DATA ROWS

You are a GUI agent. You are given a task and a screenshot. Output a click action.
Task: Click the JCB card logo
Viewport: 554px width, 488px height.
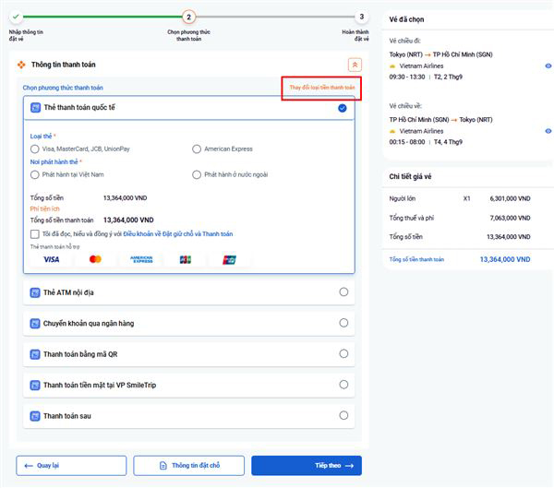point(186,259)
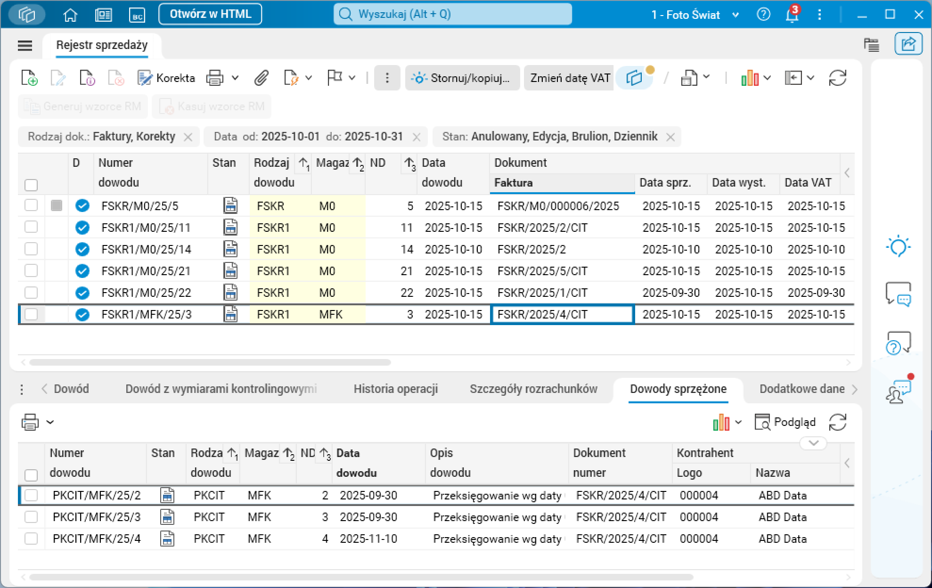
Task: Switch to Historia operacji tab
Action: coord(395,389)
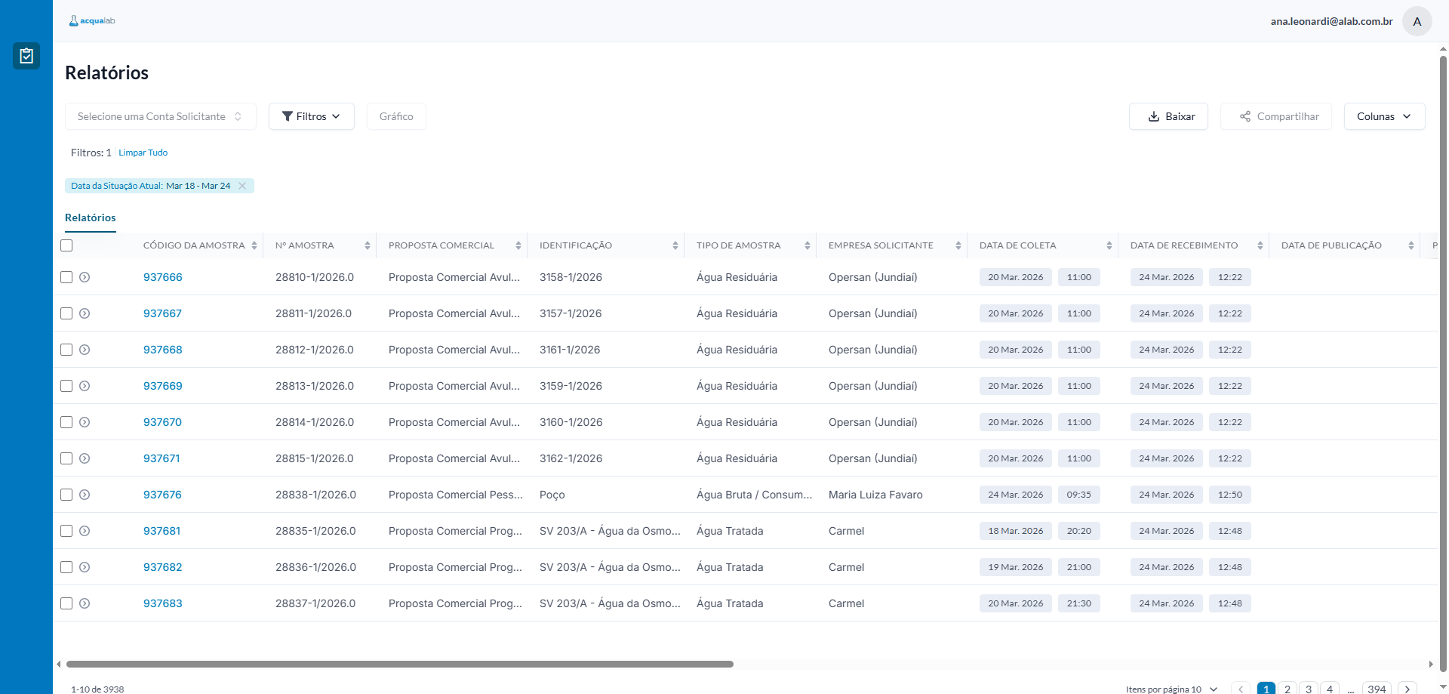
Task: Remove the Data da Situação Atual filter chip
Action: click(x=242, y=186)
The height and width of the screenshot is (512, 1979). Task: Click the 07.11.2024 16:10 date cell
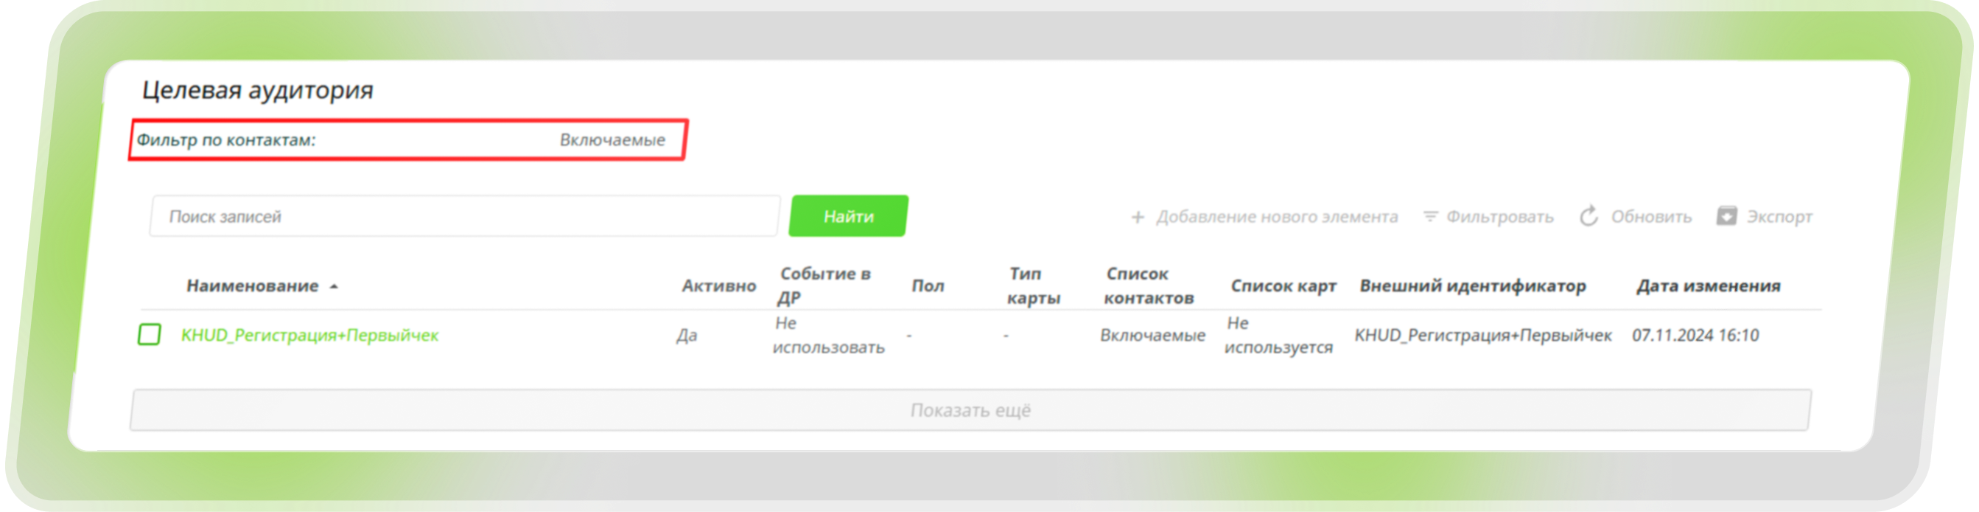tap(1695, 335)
==
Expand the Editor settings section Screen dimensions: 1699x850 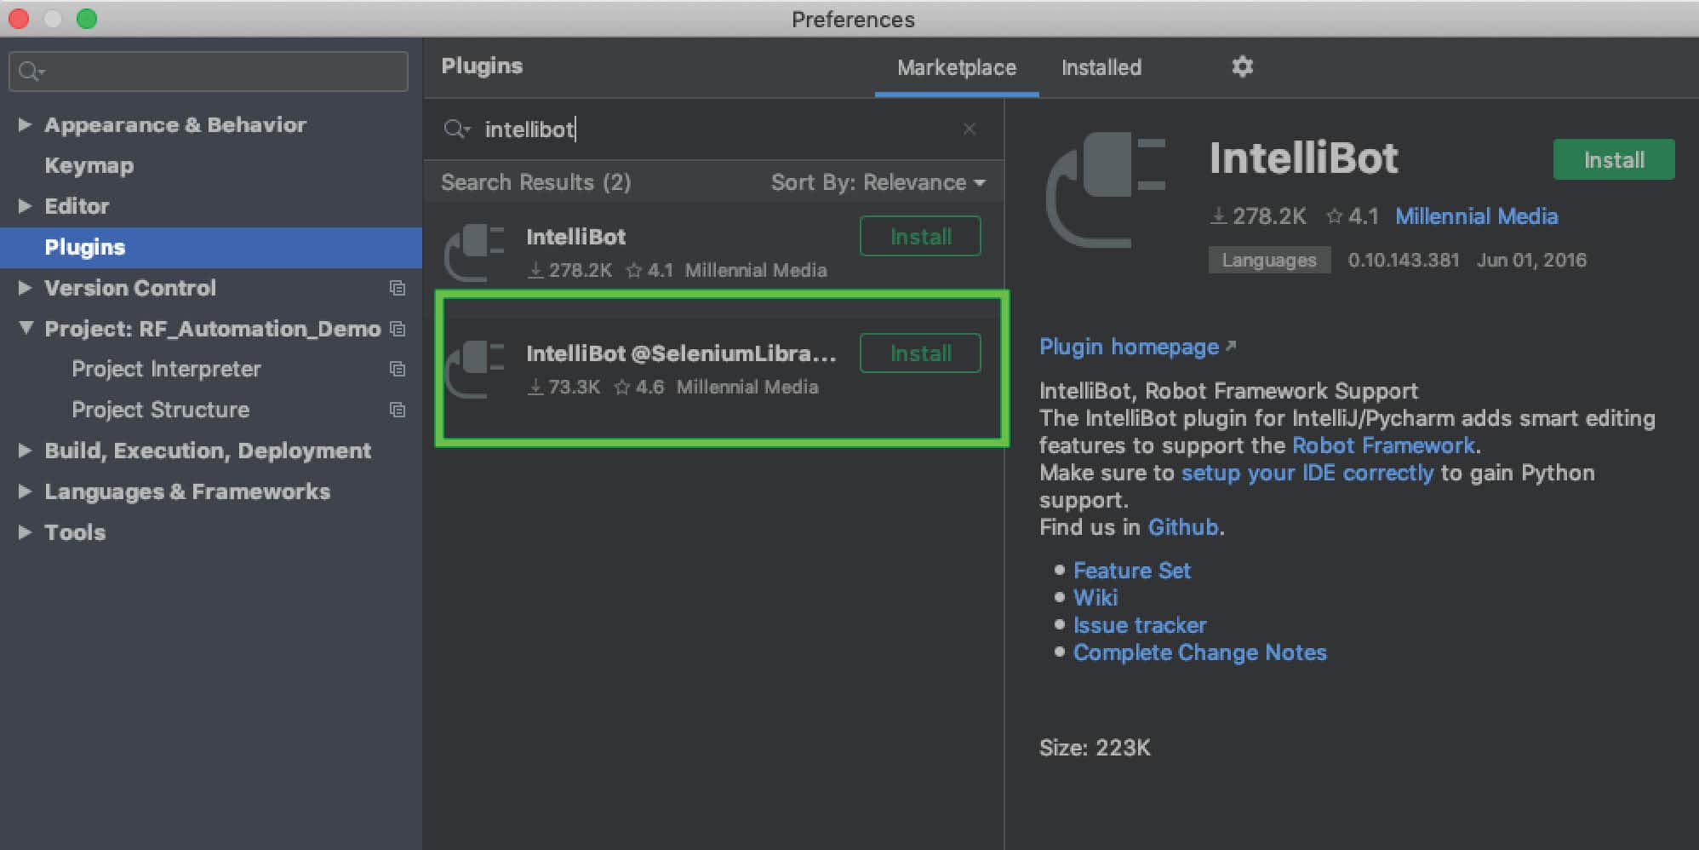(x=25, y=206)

JOB
Could you recast the stretch of the entries that opens with the line containing "The height and" and closes with the line containing "tap(1695, 335)" as a numbered list, leaving out blank lines and any pictures?

ANSWER
1. The height and width of the screenshot is (512, 1979). Task: Click the 07.11.2024 16:10 date cell
2. tap(1695, 335)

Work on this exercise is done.